╭─ Rows

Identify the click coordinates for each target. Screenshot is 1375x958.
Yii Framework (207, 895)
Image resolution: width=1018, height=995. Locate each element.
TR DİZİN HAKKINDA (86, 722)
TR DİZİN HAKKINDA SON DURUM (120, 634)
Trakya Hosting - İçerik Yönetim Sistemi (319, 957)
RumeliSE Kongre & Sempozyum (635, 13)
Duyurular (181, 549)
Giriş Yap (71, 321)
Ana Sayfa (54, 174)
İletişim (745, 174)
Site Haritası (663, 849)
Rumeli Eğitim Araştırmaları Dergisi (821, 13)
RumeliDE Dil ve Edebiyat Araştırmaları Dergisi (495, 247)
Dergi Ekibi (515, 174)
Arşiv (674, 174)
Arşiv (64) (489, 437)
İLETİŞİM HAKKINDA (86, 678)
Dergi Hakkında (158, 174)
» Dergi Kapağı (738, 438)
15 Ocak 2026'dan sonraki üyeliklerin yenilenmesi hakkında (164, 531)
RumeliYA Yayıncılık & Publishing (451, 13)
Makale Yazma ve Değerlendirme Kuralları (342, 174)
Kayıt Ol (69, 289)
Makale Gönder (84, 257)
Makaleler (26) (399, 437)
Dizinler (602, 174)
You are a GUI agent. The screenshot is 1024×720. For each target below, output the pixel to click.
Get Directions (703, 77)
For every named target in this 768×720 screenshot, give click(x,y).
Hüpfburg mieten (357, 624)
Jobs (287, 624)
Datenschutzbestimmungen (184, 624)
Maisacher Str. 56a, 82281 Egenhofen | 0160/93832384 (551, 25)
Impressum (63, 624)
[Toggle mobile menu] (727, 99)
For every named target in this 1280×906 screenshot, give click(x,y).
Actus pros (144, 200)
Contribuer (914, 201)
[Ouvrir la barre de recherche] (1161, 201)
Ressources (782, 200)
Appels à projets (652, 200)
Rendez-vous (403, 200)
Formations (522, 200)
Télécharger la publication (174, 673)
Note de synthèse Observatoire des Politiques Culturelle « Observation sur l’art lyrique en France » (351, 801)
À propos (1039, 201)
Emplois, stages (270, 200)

╰─

## What is asked
Edit the rows above by replacing every instance of "Hüpfburg mieten" with "Hüpfburg buchen" and leaving everything else unchanged.

## Complete output
Identify the click coordinates for each target. Screenshot is 1375x958.
Yii Framework (207, 895)
Image resolution: width=1018, height=995. Locate each element.
TR DİZİN HAKKINDA (86, 722)
TR DİZİN HAKKINDA SON DURUM (120, 634)
Trakya Hosting - İçerik Yönetim Sistemi (319, 957)
RumeliSE Kongre & Sempozyum (635, 13)
Duyurular (181, 549)
Giriş Yap (71, 321)
Ana Sayfa (54, 174)
İletişim (745, 174)
Site Haritası (663, 849)
Rumeli Eğitim Araştırmaları Dergisi (821, 13)
RumeliDE Dil ve Edebiyat Araştırmaları Dergisi (495, 247)
Dergi Ekibi (515, 174)
Arşiv (674, 174)
Arşiv (64) (489, 437)
İLETİŞİM HAKKINDA (86, 678)
Dergi Hakkında (158, 174)
» Dergi Kapağı (738, 438)
15 Ocak 2026'dan sonraki üyeliklerin yenilenmesi hakkında (164, 531)
RumeliYA Yayıncılık & Publishing (451, 13)
Makale Yazma ve Değerlendirme Kuralları (342, 174)
Kayıt Ol (69, 289)
Makale Gönder (84, 257)
Makaleler (26) (399, 437)
Dizinler (602, 174)
You are a GUI agent. The screenshot is 1024×720. For each target below, output the pixel to click.
Get Directions (703, 77)
For every named target in this 768×720 screenshot, give click(x,y).
Hüpfburg buchen (357, 624)
Jobs (287, 624)
Datenschutzbestimmungen (184, 624)
Maisacher Str. 56a, 82281 Egenhofen | 0160/93832384 (551, 25)
Impressum (63, 624)
[Toggle mobile menu] (727, 99)
For every named target in this 1280×906 screenshot, give click(x,y).
Actus pros (144, 200)
Contribuer (914, 201)
[Ouvrir la barre de recherche] (1161, 201)
Ressources (782, 200)
Appels à projets (652, 200)
Rendez-vous (403, 200)
Formations (522, 200)
Télécharger la publication (174, 673)
Note de synthèse Observatoire des Politiques Culturelle « Observation sur l’art lyrique en France » (351, 801)
À propos (1039, 201)
Emplois, stages (270, 200)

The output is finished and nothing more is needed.